# Billing for normal delivery



## miriam j (Sep 3, 2010)

Now i am confused!!!  I am trying to bill for a normal delivery and single liveborn.  650 and v27.0.  Claim is kicked back--what am i doing wrong in terms of getting paid for this service?  Help!!!!


----------



## bonzaibex (Sep 3, 2010)

Are you billing a global CPT?  If so, you need a global OB code to go with the delivery (650) & the outcome (V27.0).  Try resubmitting with a V22.x also.  I put it in at the #2 spot in dx order.

Becky, CPC


----------



## miriam j (Sep 6, 2010)

Hi Becky--

Thanks for the info.  I am not billing a global CPT.  What are the global CPT codes for normal delivery and outcome?


----------



## Lisa Bledsoe (Sep 7, 2010)

miriam j said:


> Now i am confused!!!  I am trying to bill for a normal delivery and single liveborn.  650 and v27.0.  Claim is kicked back--what am i doing wrong in terms of getting paid for this service?  Help!!!!

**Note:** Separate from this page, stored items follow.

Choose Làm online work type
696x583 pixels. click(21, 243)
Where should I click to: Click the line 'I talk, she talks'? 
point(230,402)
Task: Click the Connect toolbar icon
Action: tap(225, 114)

If you are billing for the global service (antepartum, delivery, postpartum) normal vaginal delivery:  CPT 59400 with ICD-9 650, V27.0.  There should be no problem in getting this paid.


----------



## bonzaibex (Sep 7, 2010)

Delivery only is 59409 (59410 if you are providing postpartum care).  If your doc provided all antepartum care in addition to the delivery, you'd bill a 59400.  There are other codes to consider if cesarean was involved or if patient was a VBAC, but it doesn't sound like this was the case.

The 650 + V27.0 diagnosis codes are all that's needed on a delivery only code & are usually sufficient even if you're billing the full global code.  Maybe there's something else wrong with your claim?

Becky


----------



## Narayana (Apr 1, 2014)

*Normal delivery only- 59409*

*59409* Vaginal delivery only (with or without episiotomy and/or forceps),
This CPT is most appropriate for Normal Delivery.


*  *


----------